K
Krunal Kanojiya
HomeAboutServicesBlog
Hire Me
K
Krunal Kanojiya

Technical Content Writer

BlogRSSSitemapEmail
© 2026 Krunal Kanojiya · Built with Next.js
Privacy PolicyTerms of Service
  1. Home
  2. /
  3. Blog
  4. /
  5. RAG vs Traditional Search: What Changed, What Did Not, and Why BM25 Is Not Dead
Tech15 min read2,892 words

RAG vs Traditional Search: What Changed, What Did Not, and Why BM25 Is Not Dead

Traditional search returns documents. RAG returns answers. That gap sounds simple but it changes everything about how you build, evaluate, and maintain an information retrieval system. This guide breaks down how keyword search, semantic search, and RAG differ, where each wins, and why the best production systems in 2026 combine all three.

Krunal Kanojiya

Krunal Kanojiya

May 08, 2026
Share:
#rag#traditional-search#bm25#keyword-search#semantic-search#elasticsearch#hybrid-search#retrieval-augmented-generation#vector-search#llm

In 2016, when a user searched your company's internal wiki for "password reset steps," they got a list of ten documents sorted by keyword relevance. They clicked the first result, skimmed three paragraphs, found the steps, and did the thing.

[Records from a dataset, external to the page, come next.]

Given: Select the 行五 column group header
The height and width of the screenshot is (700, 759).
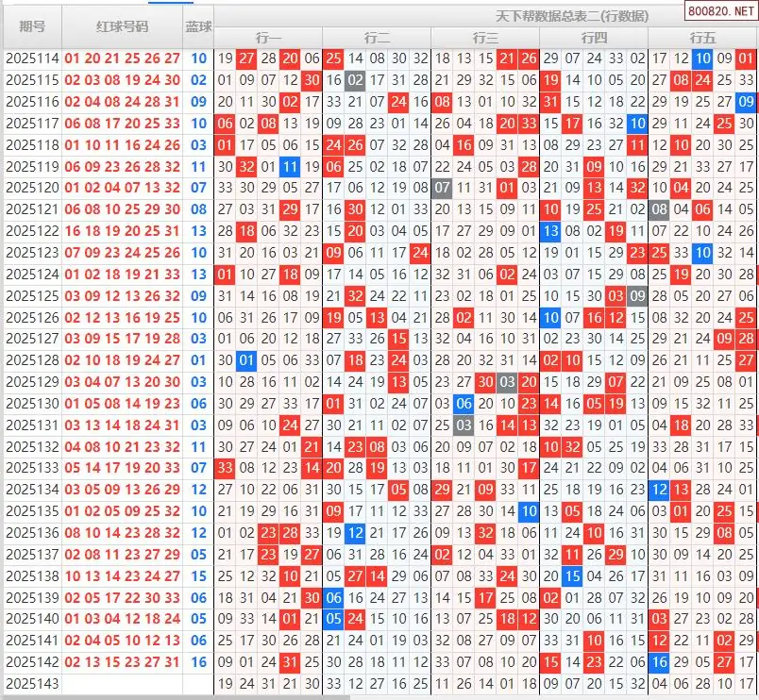Looking at the screenshot, I should click(702, 38).
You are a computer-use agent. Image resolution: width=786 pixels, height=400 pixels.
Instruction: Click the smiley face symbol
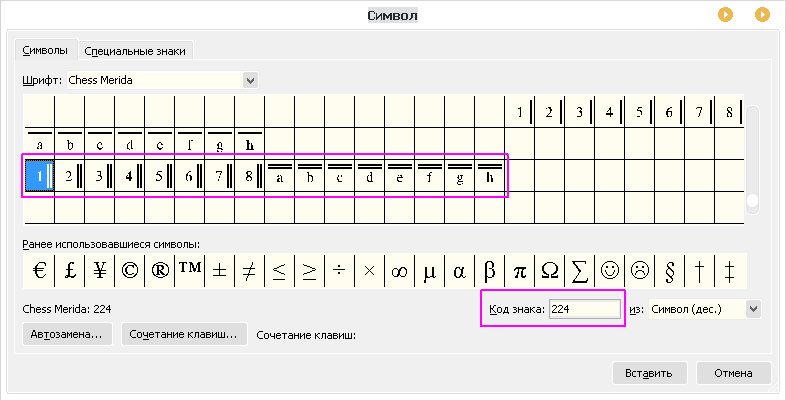[609, 270]
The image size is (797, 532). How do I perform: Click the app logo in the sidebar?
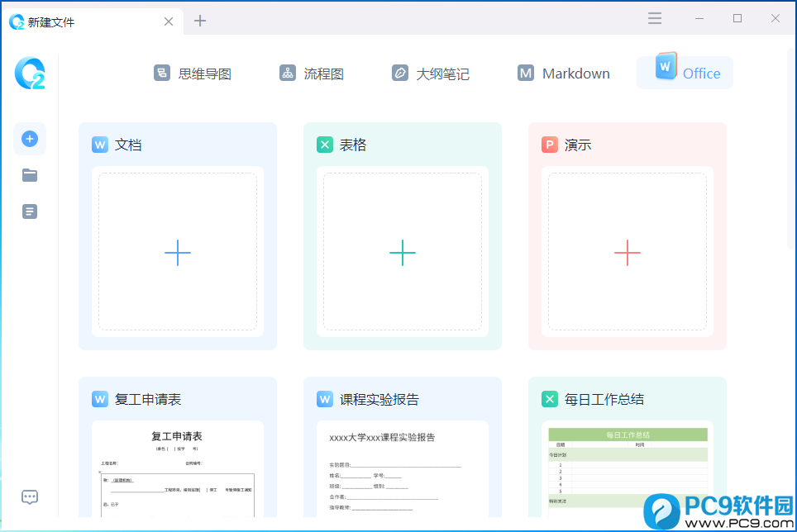30,73
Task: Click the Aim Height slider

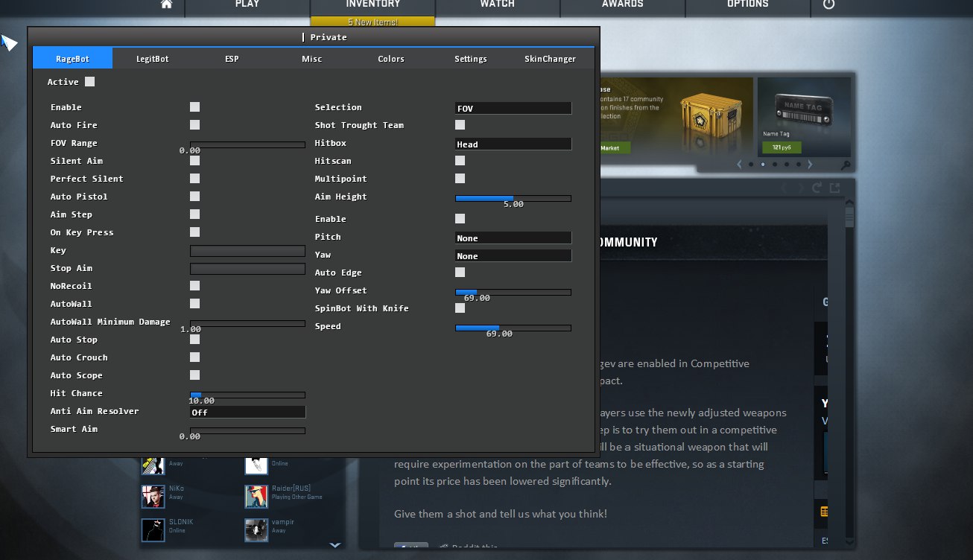Action: tap(513, 198)
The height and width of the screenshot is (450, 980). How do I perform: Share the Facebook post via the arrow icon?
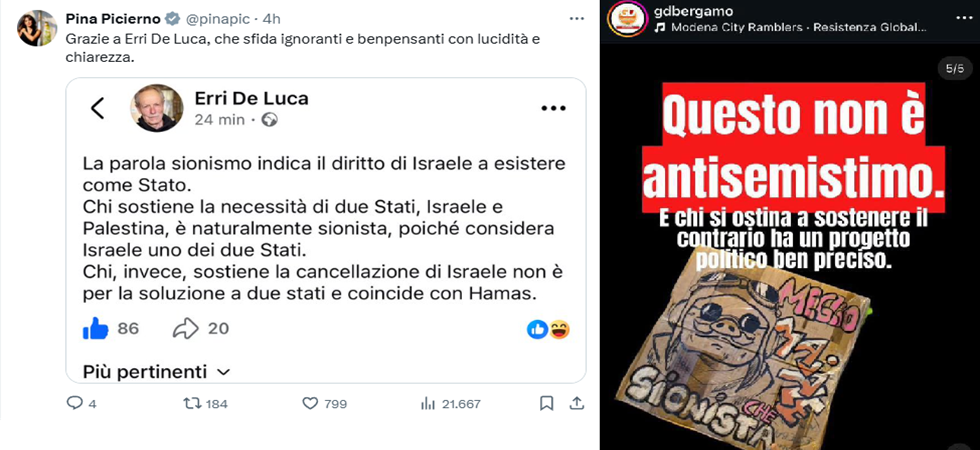(x=186, y=329)
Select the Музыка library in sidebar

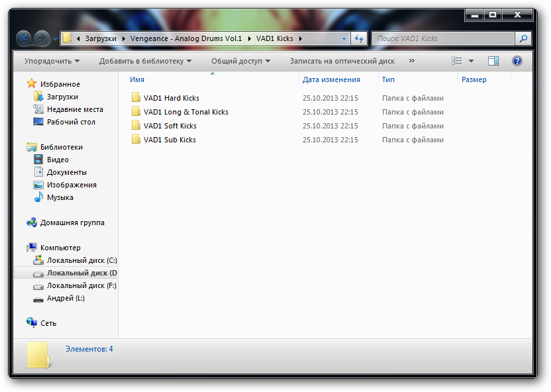(60, 197)
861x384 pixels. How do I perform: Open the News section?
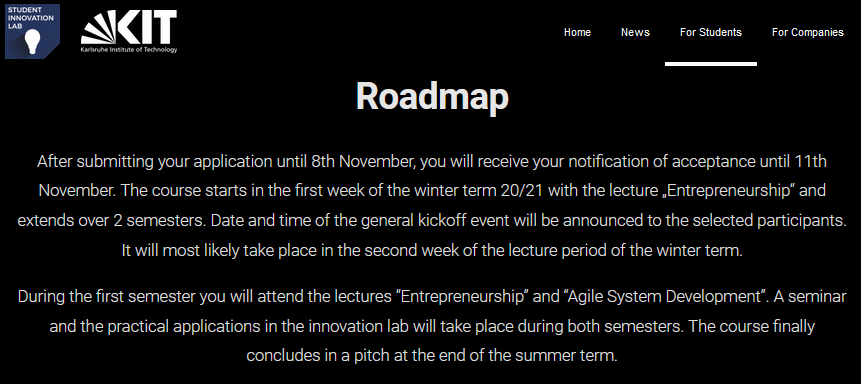(x=635, y=32)
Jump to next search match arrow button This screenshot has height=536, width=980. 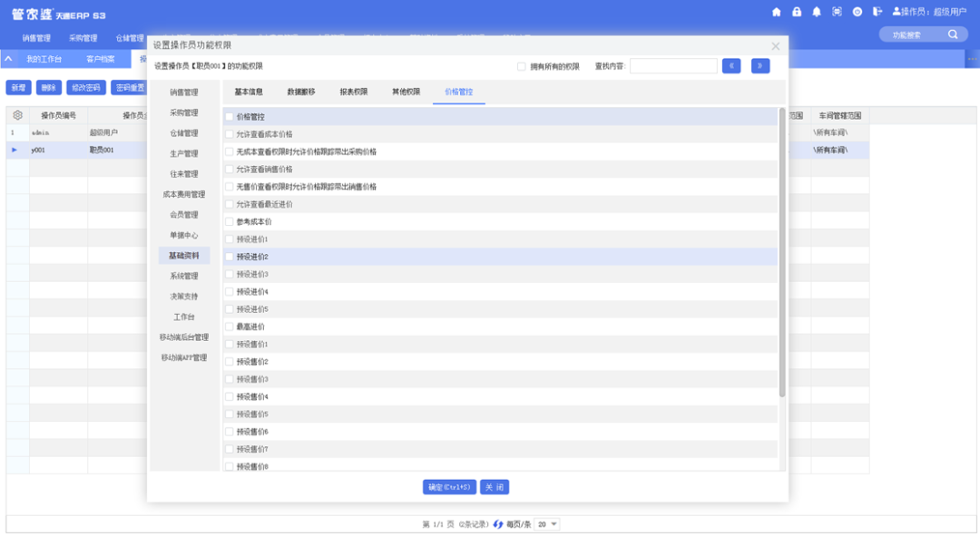[760, 66]
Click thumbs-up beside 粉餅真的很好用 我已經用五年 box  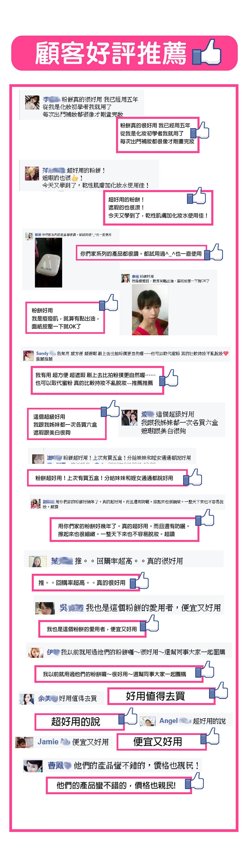click(201, 130)

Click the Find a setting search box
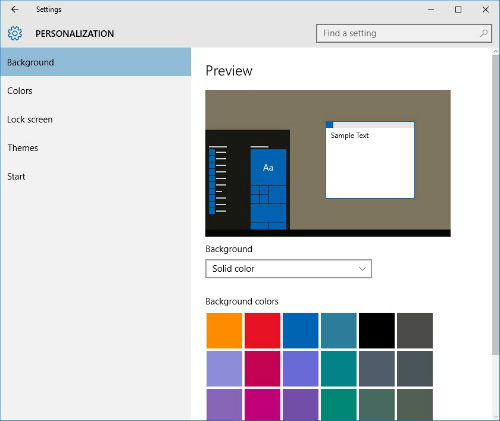tap(404, 33)
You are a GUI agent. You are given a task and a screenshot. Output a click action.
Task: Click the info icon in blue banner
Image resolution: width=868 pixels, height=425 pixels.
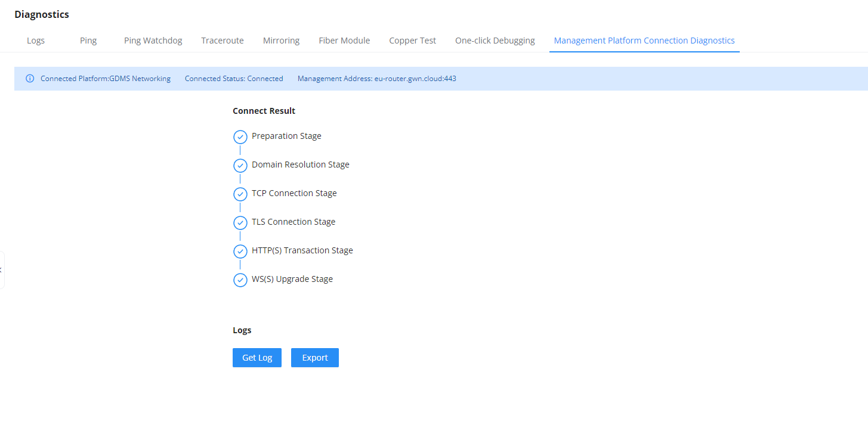(30, 79)
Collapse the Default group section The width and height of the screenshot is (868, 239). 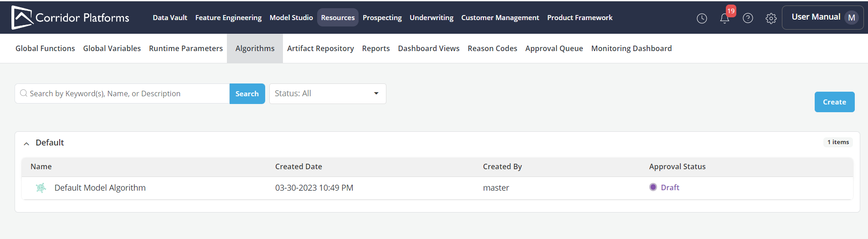click(26, 143)
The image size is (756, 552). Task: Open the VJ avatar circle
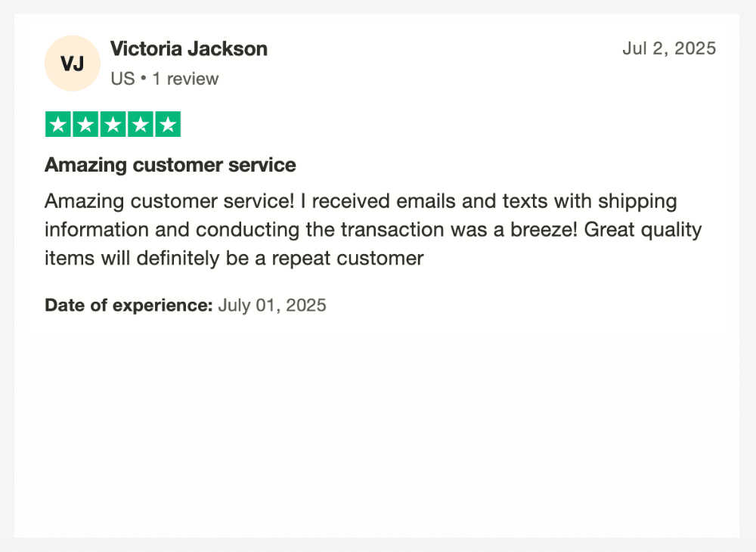pos(73,64)
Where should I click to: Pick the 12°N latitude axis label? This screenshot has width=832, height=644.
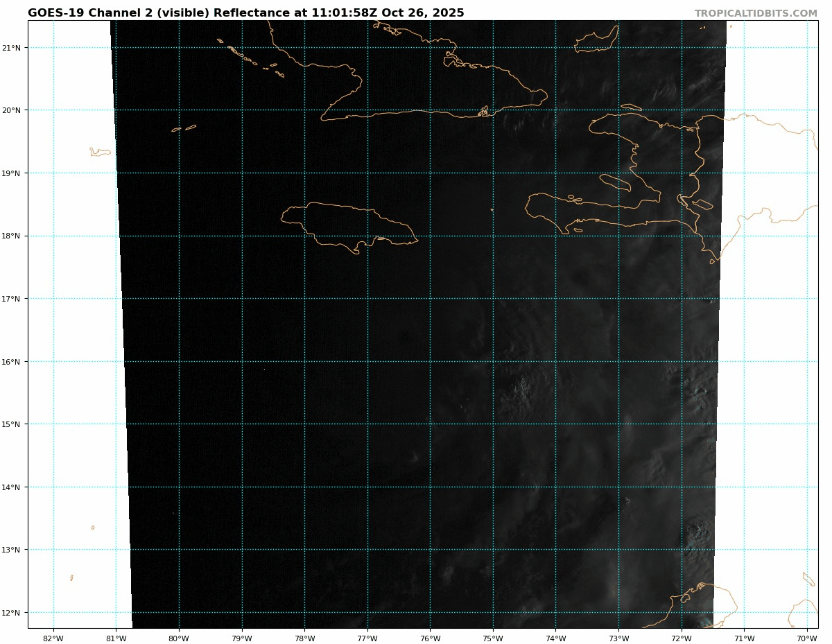[13, 613]
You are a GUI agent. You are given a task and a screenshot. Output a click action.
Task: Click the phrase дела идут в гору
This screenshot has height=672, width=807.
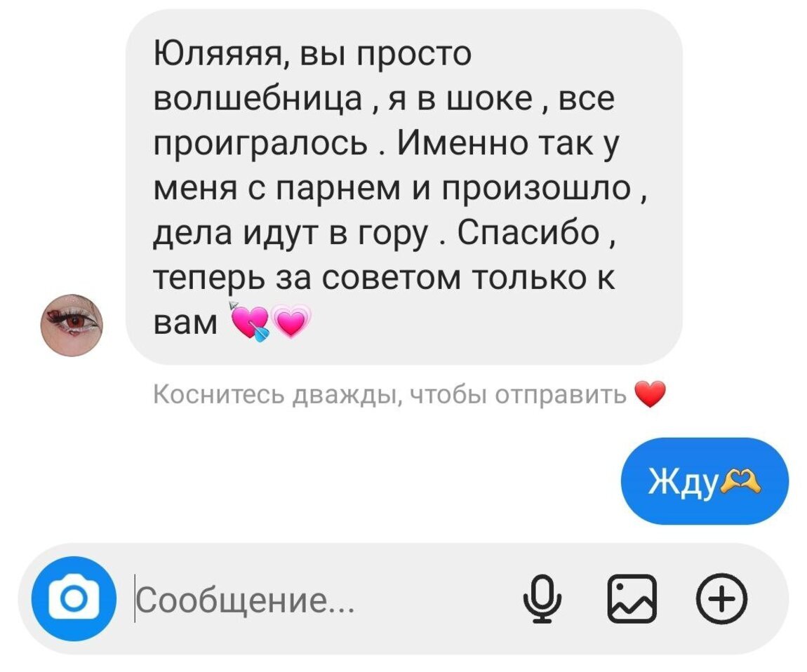pos(291,234)
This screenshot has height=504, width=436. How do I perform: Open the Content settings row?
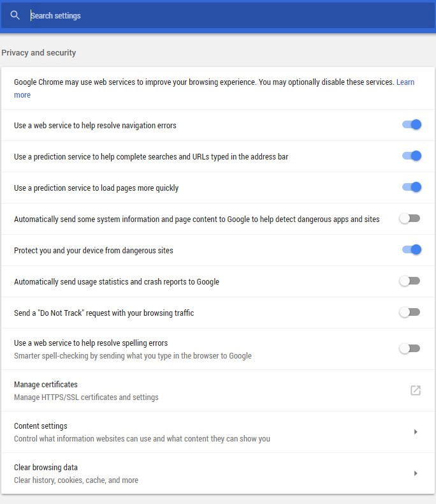click(218, 432)
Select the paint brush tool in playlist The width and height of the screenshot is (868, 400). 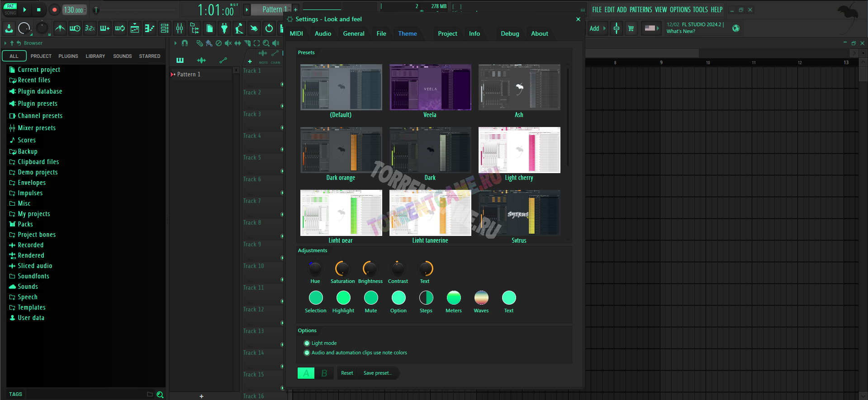tap(209, 43)
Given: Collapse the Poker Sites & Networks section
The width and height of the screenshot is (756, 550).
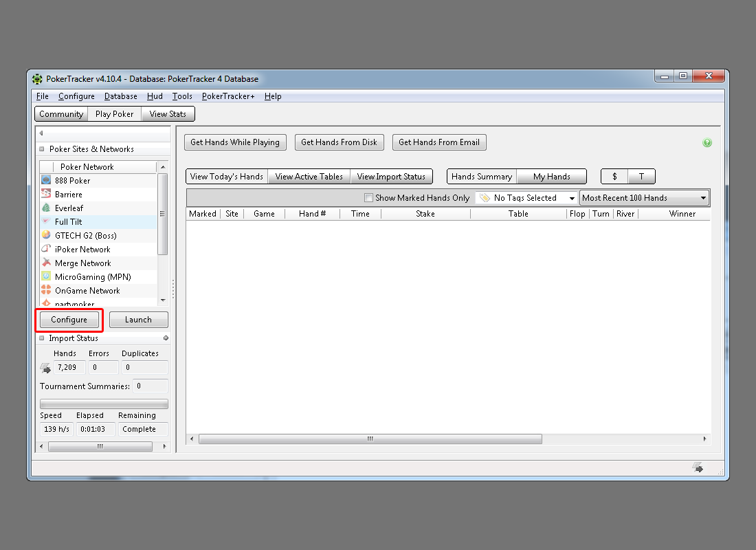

In 2026, that same query goes into a RAG system. The system retrieves the relevant sections from your documentation. The LLM reads them. It returns: "To reset your password, go to Account Settings, click Security, then select Reset Password. You will receive an email within two minutes."

Same underlying information. Different interface. Different outcome.

The retrieval mechanics have more in common than most people think. What changed is what happens after retrieval — and that change has enormous implications for when you use which system.

What Traditional Search Actually Does

Traditional search is a retrieval and ranking problem. You have a corpus of documents. A user submits a query. The search engine scores every document for relevance to that query and returns a ranked list.

BM25 — Best Match 25 — is the algorithm that has dominated that ranking problem for two decades. It is the default ranking function in Elasticsearch, Apache Solr, and OpenSearch. It evaluates relevance using three signals: how often the query terms appear in the document (term frequency), how rare those terms are across the entire corpus (inverse document frequency), and document length as a normalization factor.

BM25 sees text as a bag of tokens. It has no understanding of language, meaning, or intent. It matches words, not concepts. A document that says "cardiac arrest treatment protocol" will rank low for the query "heart failure emergency procedures" even though those phrases describe the same clinical situation. The words do not overlap.

Elasticsearch has powered over 80% of the world's search infrastructure on the strength of this model. Fast, interpretable, scalable to billions of documents, cheap to run. For use cases where users know the right words and exact matching is what they need — log search, compliance document lookup, product SKU search — BM25 is still hard to beat.

What BM25 cannot do is understand that "money back guarantee" and "refund policy" describe the same thing, or that a question about "what to do if my payment fails" should retrieve a document titled "billing error resolution." For that, you need semantic understanding.

What Semantic Search Adds

Semantic search converts queries and documents into dense vector embeddings — numerical representations that capture meaning rather than surface form. Documents about similar concepts cluster together in vector space regardless of the specific words used. A query about "heart failure emergency procedures" retrieves documents about "cardiac arrest treatment protocol" because those phrases land near each other in the embedding space.

Vector search can match "cardiac arrest" to a document about "heart failure" even though none of the words overlap, because the embedding model has learned that these concepts live close together in semantic space.

This is powerful. It is also not a replacement for keyword search. Semantic search has a mirror-image weakness to BM25. Where BM25 misses synonyms and paraphrases, semantic search misses exact terms. A product code like AX-7200-PRO, an error string like ECONNREFUSED, or a statute number like § 1983 may embed poorly relative to their meaning in context. The embedding model tokenizes these identifiers into subword pieces that do not cluster near the exact string a user searches for.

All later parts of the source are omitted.